Imagine, you are a young child and it is the 1950s. It's Christmas and you have nearly finished opening your gifts. You have been given lots of lovely new things, but you particularly like your new book -Ten Little Nigger Boys. It is only a small book, but it has such cute little pictures with funny looking little children. Of course you already know the rhyme, everybody knows it, but the book is just so cute!
When I took this American book to show the children they were stunned by it. The blantant racism in the title and the funny representations of Black children are so far out of their realm of experience that this book was fascinating, if slightly horrifying. Today, words like nigger are so derogatory that the children wouldn't even think of using them and the old rhymes which included words like nigger have been forgotten or altered. Even the Gollywog biscuits which I remember from when I was small have been renamed. The fact that books like this existed, were written for children and were based on popular, well know rhymes and characters was for the children simply amazing and, as one child said, really depressing. They didn't even realise that racism in this form not only existed but was considered acceptable, even being 'taught' to children through their toys and books.
The children shown in the book 'Ten little Nigger Boys' are very common representations of Black children at the time.The pictures caricature Black children as small 'coons', which was the term used for caricatures of Black adults. Such small coons were known as picanniny's or gollywogs. The first representation of a child in this way was actually in a famous anti-slavery novel, Uncle Tom's Cabin by Harriet Beecher Stowe. In this novel, Topsy is a slave girl with dirty, ragged clothes, kinky, disarrayed hair and a child-like innocence and wonder. She was meant to be a tragic figure, showing the evils of slavery but it wasn't long after the novels publication that Topsy began to appear on stage as a happy, cheerful character, revelling in her misfortunes and entertaining the audience as a comic character.

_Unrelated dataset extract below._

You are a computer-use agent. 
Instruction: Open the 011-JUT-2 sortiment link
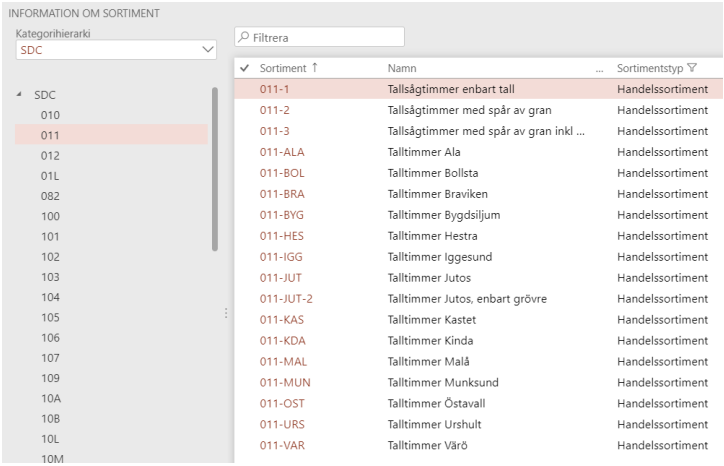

Picanniny's were also some of the first 'stars' of motion pictures, even before movies were actually created. In 1893, when Edison was experimenting with camera effects, he photographed several Black children running and playing and later showed these photographs using his other inventions, the kinetoscope and kinetograph. This allowed the pictures to 'move'. Countless other representations of picanniny children were created, right through the history of motion picture, including in movies.
Depictions of Black children as picanninys went on to be used in books, like the one I showed the children and the famous Little Black Sambo, on advertising, postcards, and they were even sometimes used in schools! Often picanninys were shown with animals, or doing things often associated with animals, like climbing trees. They were also often being chased (like in the book I showed the children), and were usually shown as gluttons, always running towards food. Indeed, the book I showed the children shows the children eating apples, in a tree, being caught by a farmers dog and chased away - a very typical story. Sometimes the children are even eaten by animals, or killed - not at all nice! If you would like to learn more about the way Black children were portrayed, click here.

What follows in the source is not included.